List each line of the data that holds the string "agent", please.

◆ **ENTRIES SUPPLIED**
• • • •

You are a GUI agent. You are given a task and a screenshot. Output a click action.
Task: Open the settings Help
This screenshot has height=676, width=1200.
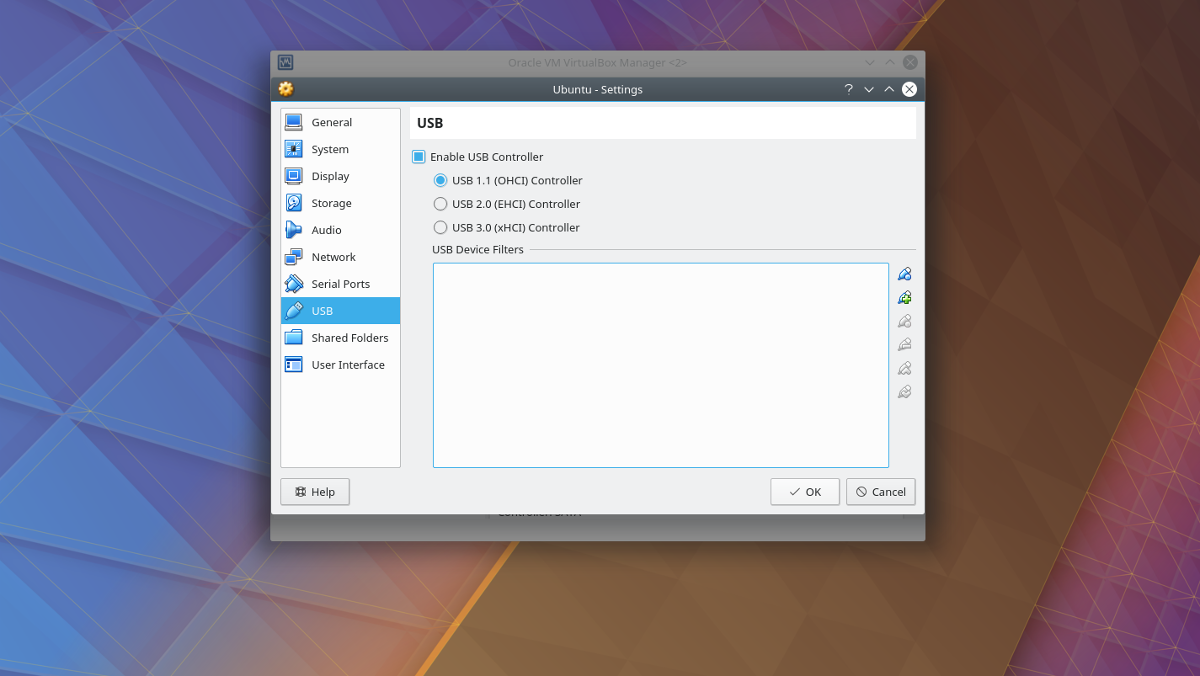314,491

• • • •

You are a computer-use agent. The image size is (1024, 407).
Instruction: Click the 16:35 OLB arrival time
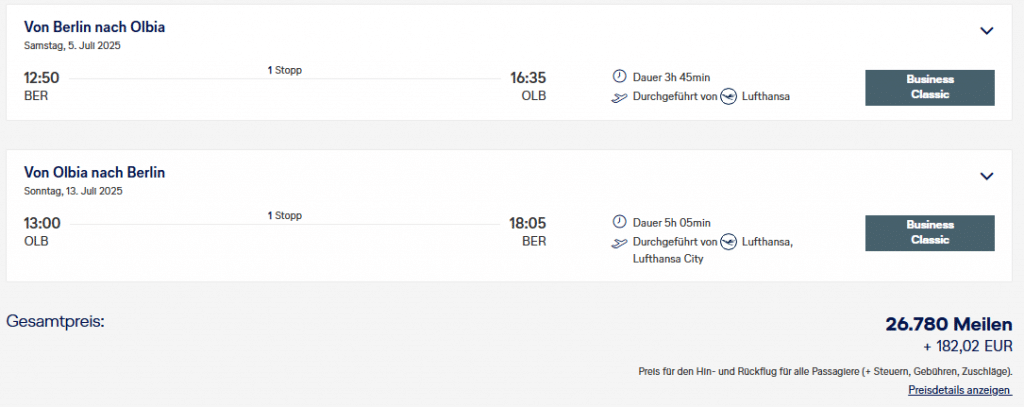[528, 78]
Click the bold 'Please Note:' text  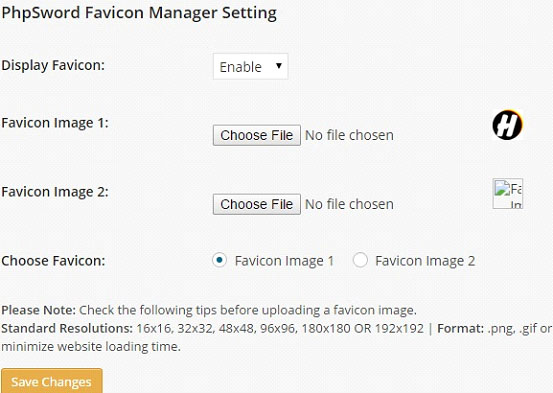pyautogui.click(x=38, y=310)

• • • •

◆ **RESULT OF THE TASK**
You are a GUI agent. You are given a task and a screenshot. Output a click action.
You are a computer-use agent. The image size is (1024, 407).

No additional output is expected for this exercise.